Dans la ville de Buczacz en Galicie, des étudiants israéliens du collège académique Herzog ont découvert avec beaucoup d’émotion, la semaine dernière, la tombe d’Esther Czaczkes, mère du célèbre écrivain juif religieux Shmouel Yossef (Shaï) Agnon.

Né en 1888 en Galicie (actuellement l’Ukraine), qui faisait alors partie de l’empire austro-hongrois, Agnon est monté en Israël en 1908 mais a ensuite émigré en Allemagne pendant 12 ans avant de retourner en Terre Sainte où il a vécu jusqu’à son décès en 1970. Il a reçu le prix Nobel de Littérature en 1966. Ses nombreux ouvrages avaient essentiellement pour source la littérature juive religieuse, dont le Tanakh, les écrits des H’azal et les histoires hassidiques.

Les jeunes qui ont trouvé la tombe de la mère d’Agnon font partie d’une délégation dépendant d’une association du judaïsme de Galicie et de Bucovine, qui effectue des recherches dans les cimetières juifs de l’ouest de l’Ukraine. Ces deux dernières années, ils ont concentré leurs efforts sur celui de Buczacz, ville où Agnon a vu le jour et qu’il décrit souvent dans ses œuvres littéraires.

Le groupe, dirigé par le Dr Boris Haimowitz, et l’historien Ilya Luria, a été très ému de voir la pierre tombale dissimulée par la végétation, à quelque distance de la tombe du père d’Agnon, Shalom Mordeh’aï Czaczkes, décédé en 1913, quatre ans après son épouse.
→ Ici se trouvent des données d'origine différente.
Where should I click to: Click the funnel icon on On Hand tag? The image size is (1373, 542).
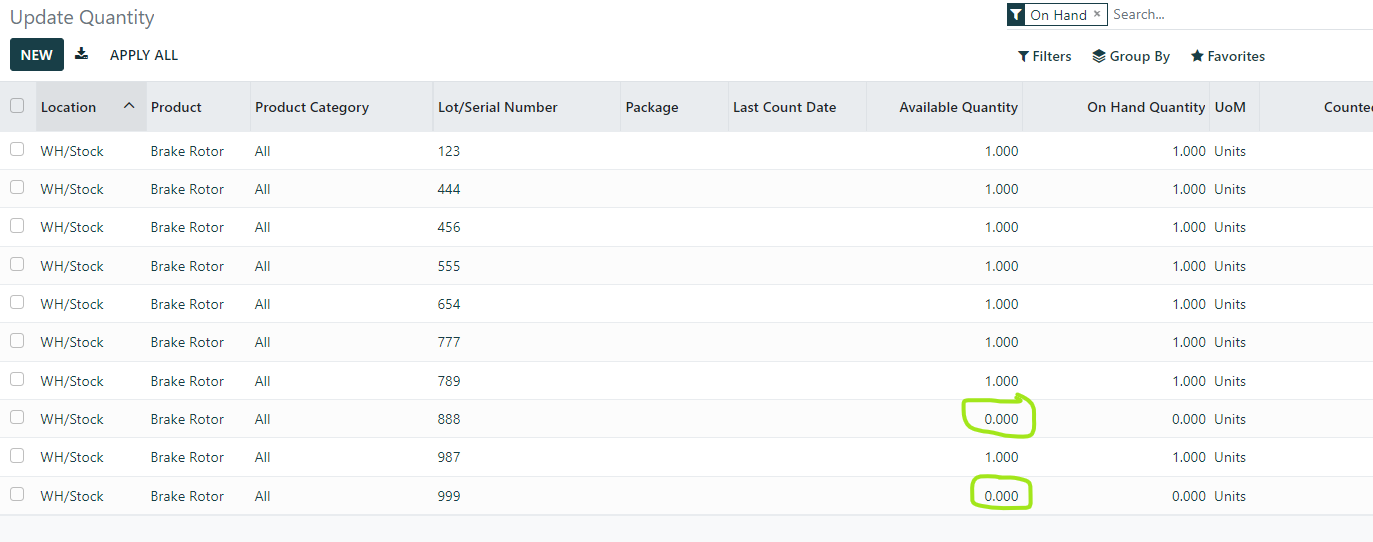[1016, 14]
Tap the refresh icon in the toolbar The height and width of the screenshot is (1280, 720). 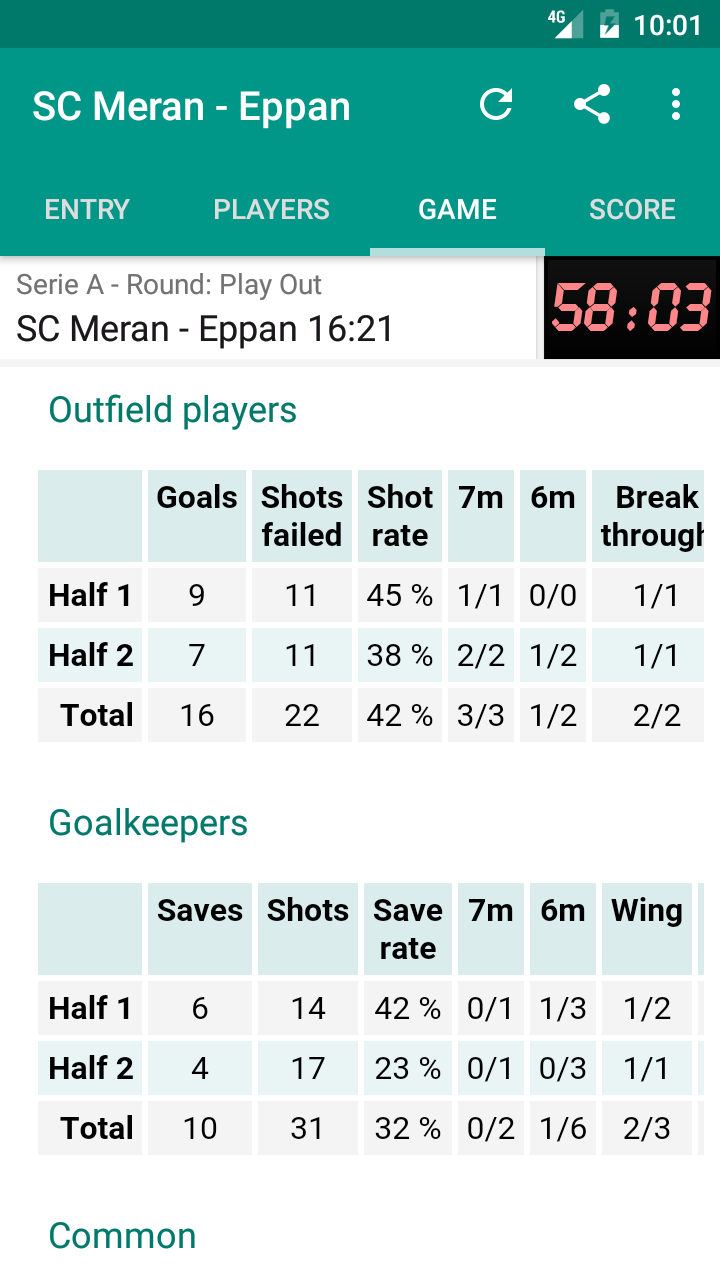(497, 104)
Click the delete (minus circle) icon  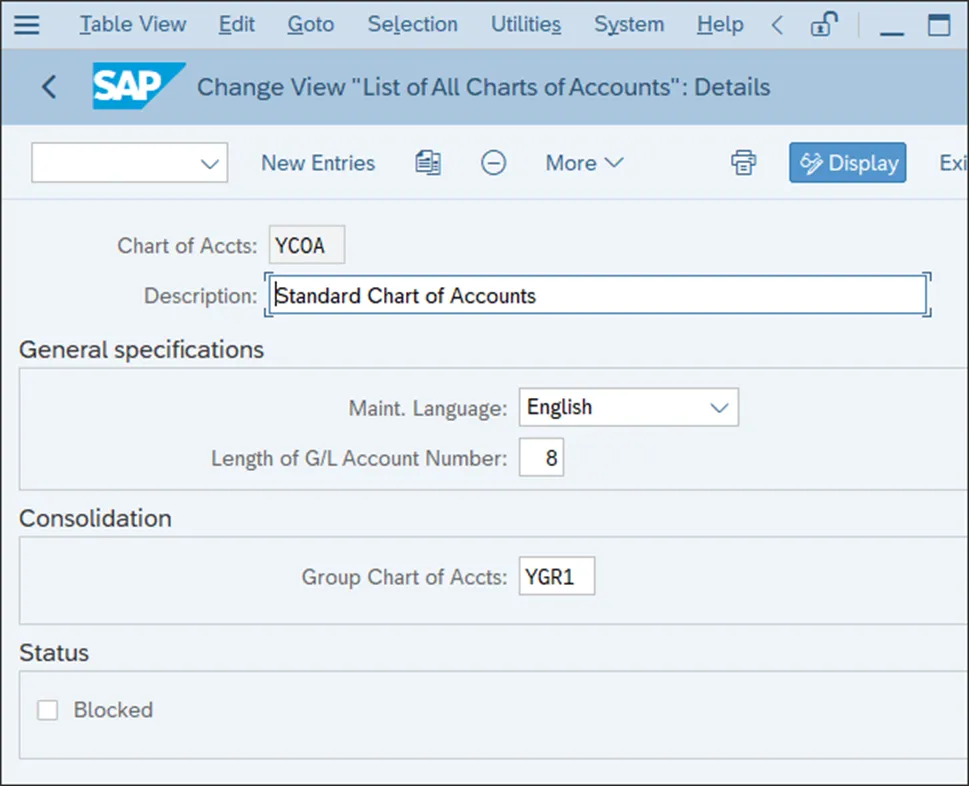pyautogui.click(x=493, y=163)
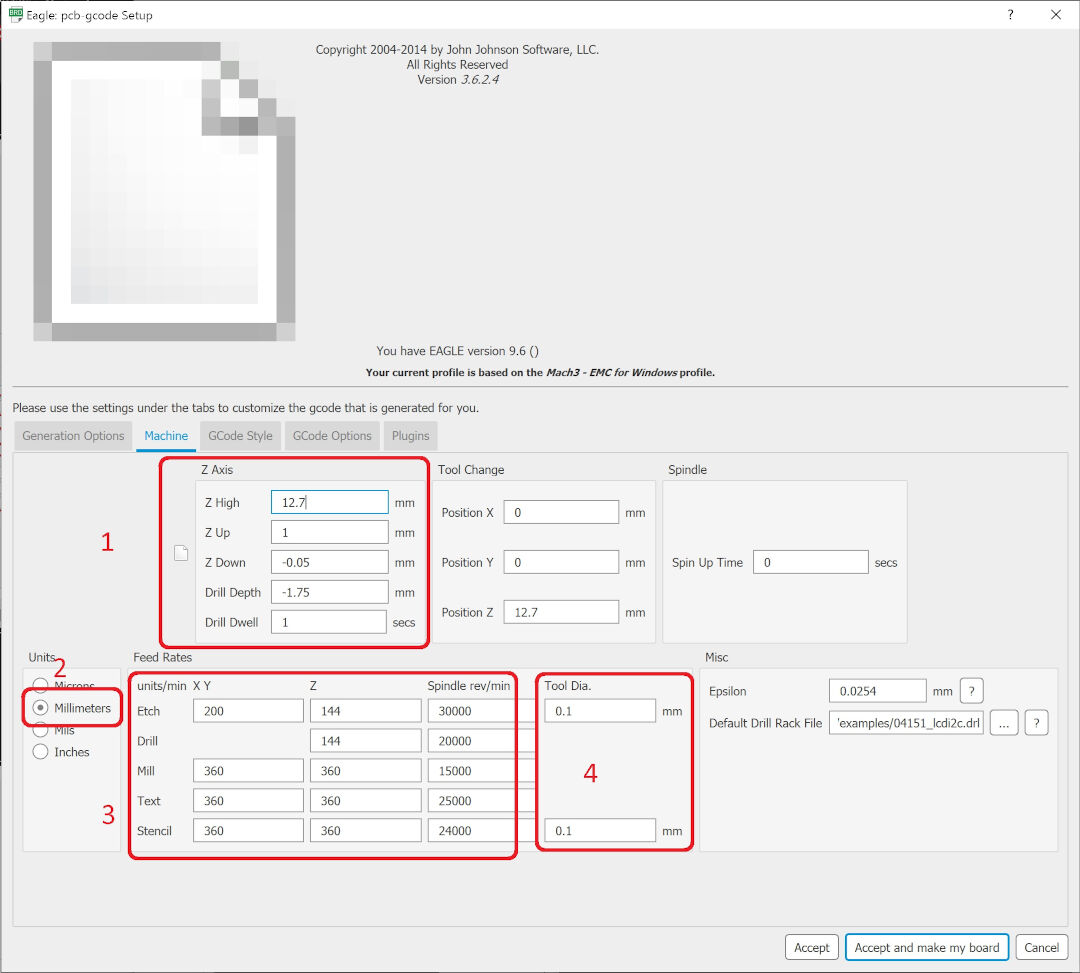
Task: Click Accept and make my board
Action: 926,947
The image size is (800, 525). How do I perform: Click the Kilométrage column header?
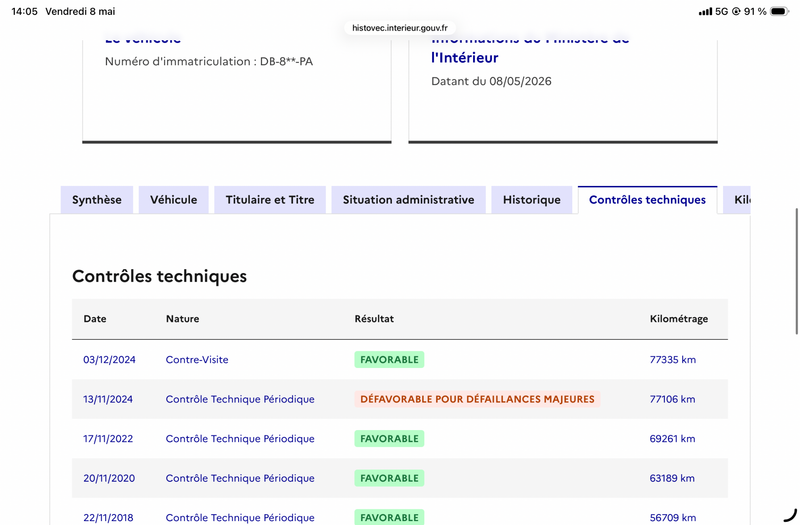[x=679, y=319]
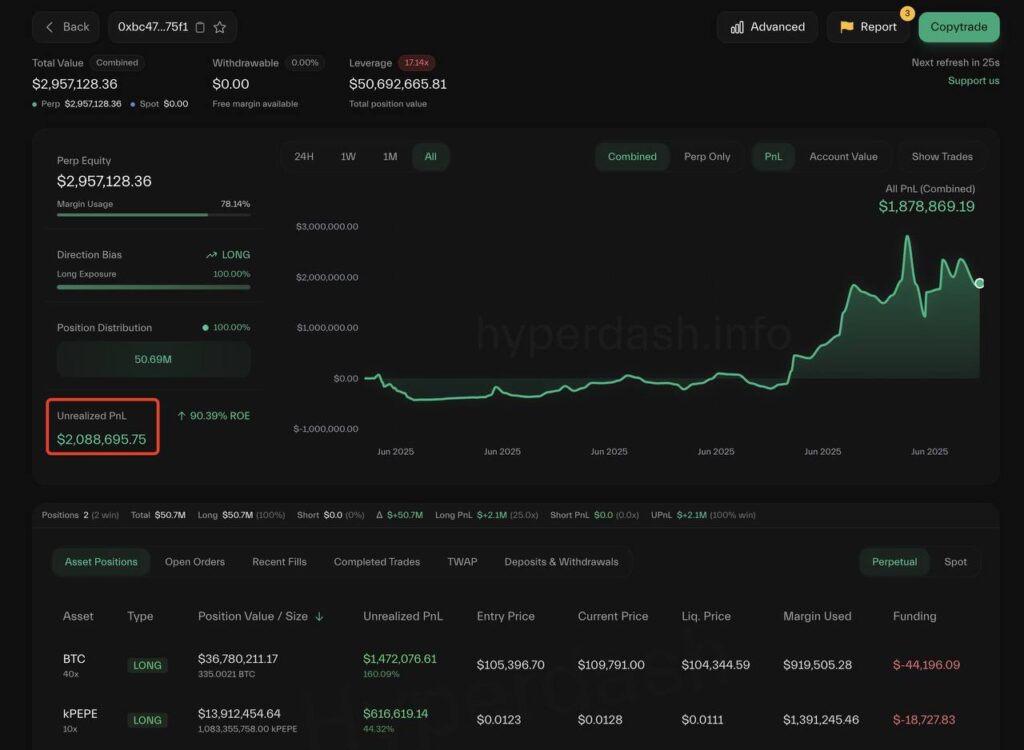Click the 50.69M position distribution bar
1024x750 pixels.
tap(153, 359)
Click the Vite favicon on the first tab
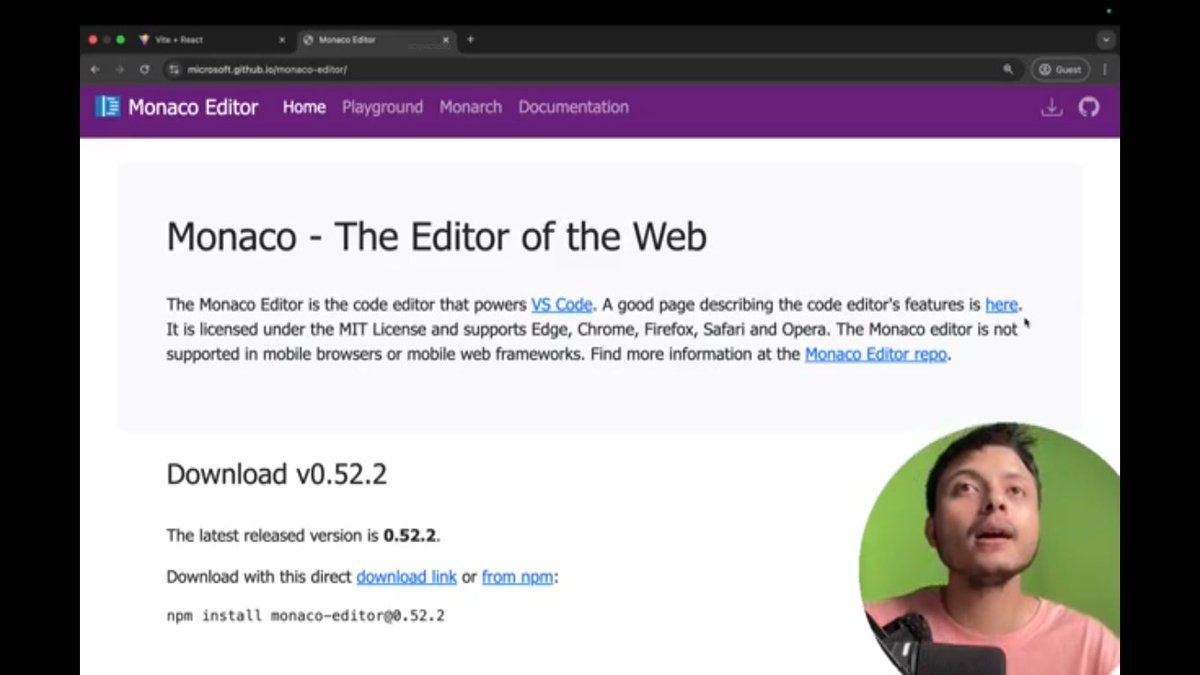This screenshot has width=1200, height=675. click(142, 40)
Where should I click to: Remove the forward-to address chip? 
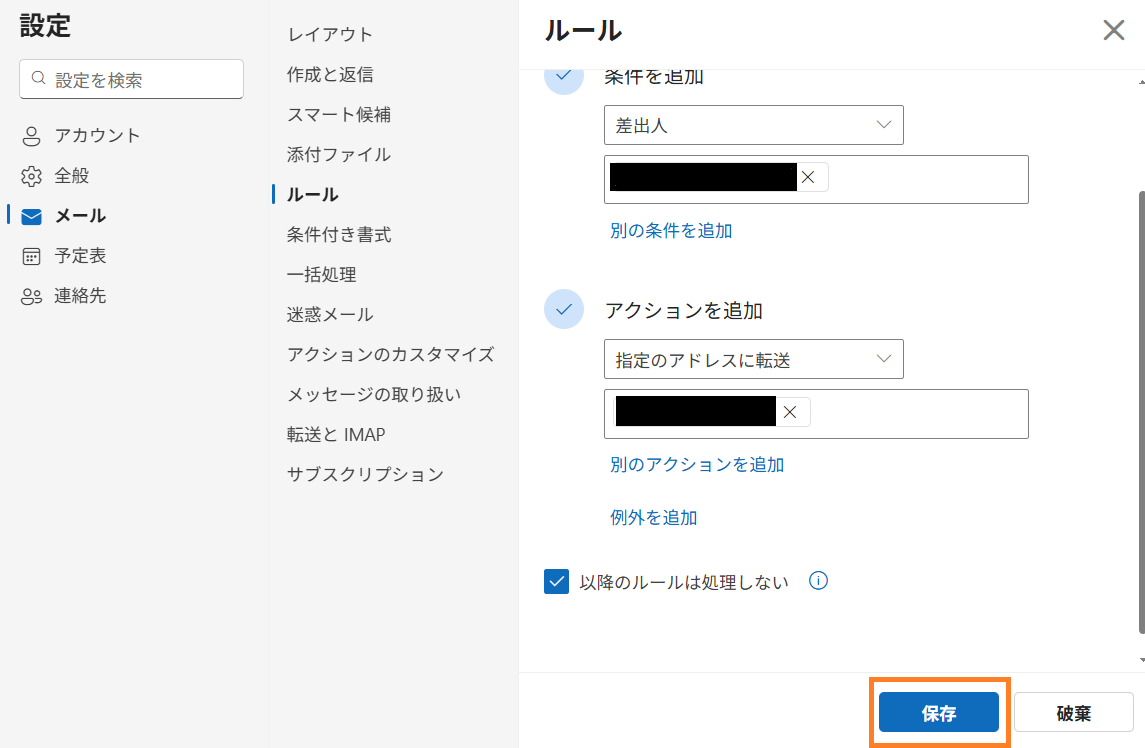(x=790, y=412)
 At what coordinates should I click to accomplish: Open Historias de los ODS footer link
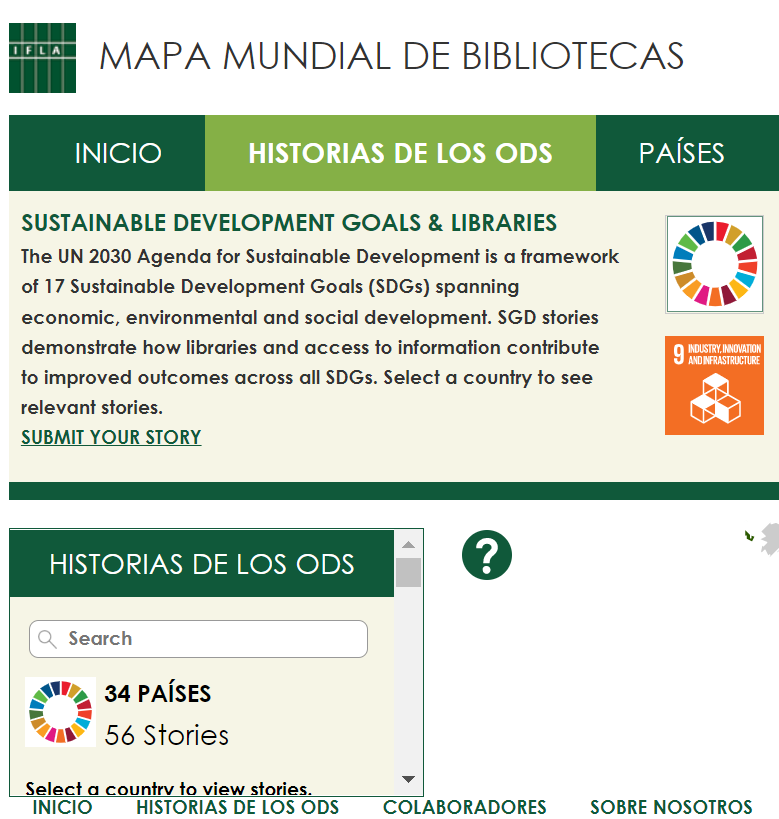click(237, 807)
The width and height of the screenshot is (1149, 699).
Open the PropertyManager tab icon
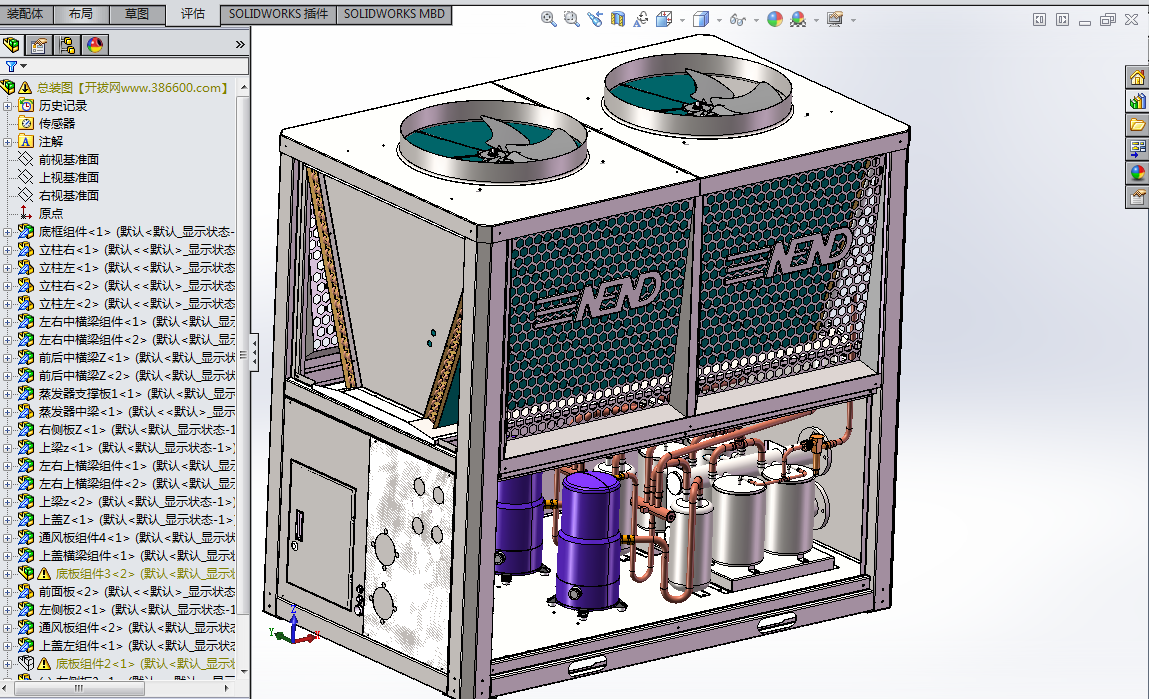pyautogui.click(x=39, y=45)
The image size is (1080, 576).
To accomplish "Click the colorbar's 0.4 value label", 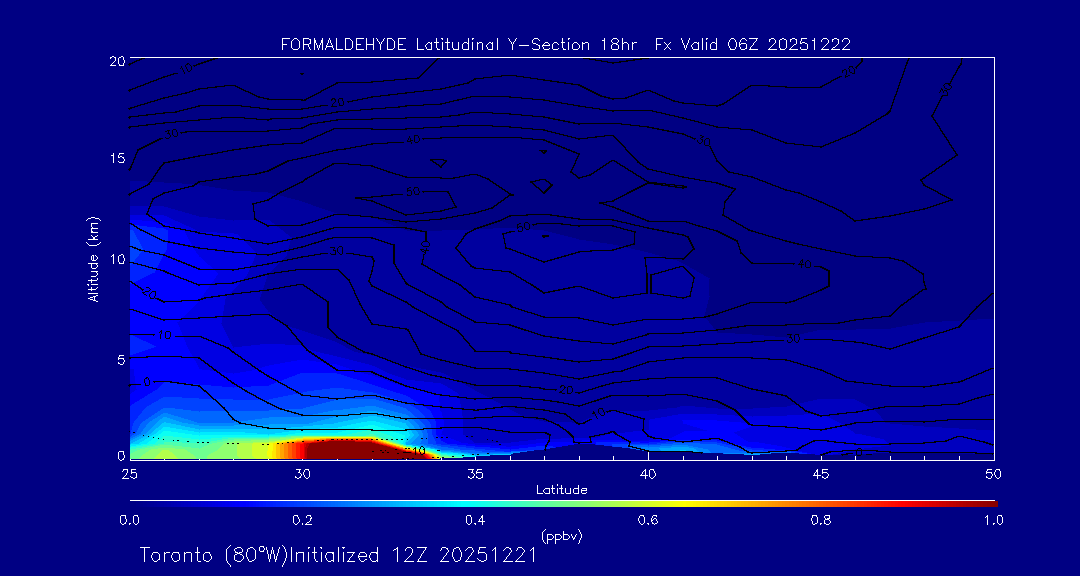I will coord(475,519).
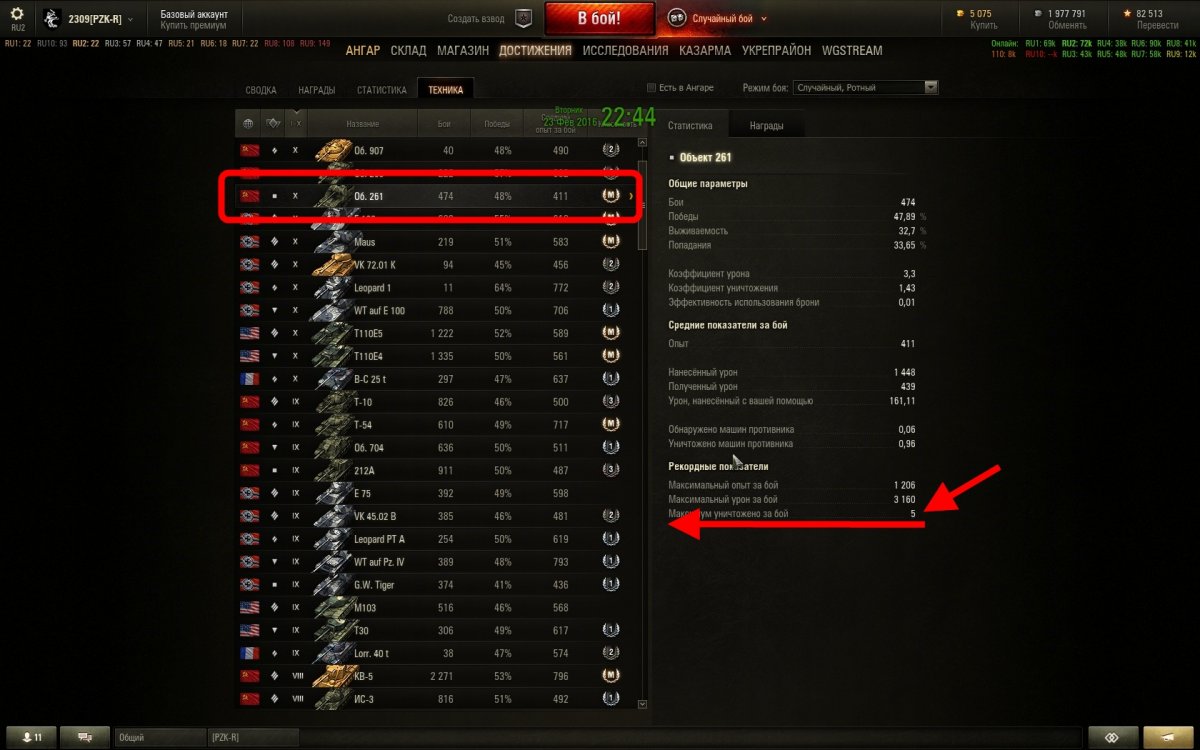Screen dimensions: 1200x750
Task: Select the T110E5 row in vehicle list
Action: (436, 333)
Cela fait plus de dix ans que l’association du Judaïsme de Galicie et de Bucovine envoie des délégations pour effectuer des recherches de patrimoine dans les cimetières juifs de l’Ouest de l’Ukraine. Les travaux dans celui de Buczacz ont été effectués en partenariat avec le collège Herzog, avec l’aide active de ‘l’European Jewish Cemeteries Initiative’ (ESJF). Dans le cadre de ce programme, les étudiants consacrent un semestre entier de leurs études à la Galicie et aux cimetières juifs qui s’y trouvent en vue de travaux de recherches sur le terrain.

Esther Czaczkes a quitté ce monde le 11 Nissan 5669 (1909), moins d’un an après le départ de son fils en Terre Sainte. Agnon n’a pas assisté aux obsèques de sa mère et il en aurait été affecté pendant de longues années. D’après les écrits historiques sur sa vie, ce ne serait qu’en 1913 qu’il a pu aller visiter sa ville natale et se recueillir sur la tombe de la défunte.

La découverte de la pierre tombale de la mère d’Agnon a permis d’apprendre certains faits jusqu’alors ignorés: on sait désormais, par exemple, qu’elle est décédée très jeune, à l’âge de 43 ans, apparemment d’une maladie de cœur. On suppose que l’épitaphe gravée sur sa tombe a été réalisée par son mari, qui était un homme très discret.